### Data provided
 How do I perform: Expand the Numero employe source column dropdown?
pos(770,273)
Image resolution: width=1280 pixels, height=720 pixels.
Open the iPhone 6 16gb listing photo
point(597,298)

### Requirement
Could you set down every record exactly as given?

### Finished task
 How do I perform: Expand the Numero employe source column dropdown?
pos(770,273)
Image resolution: width=1280 pixels, height=720 pixels.
Open the iPhone 6 16gb listing photo
point(597,298)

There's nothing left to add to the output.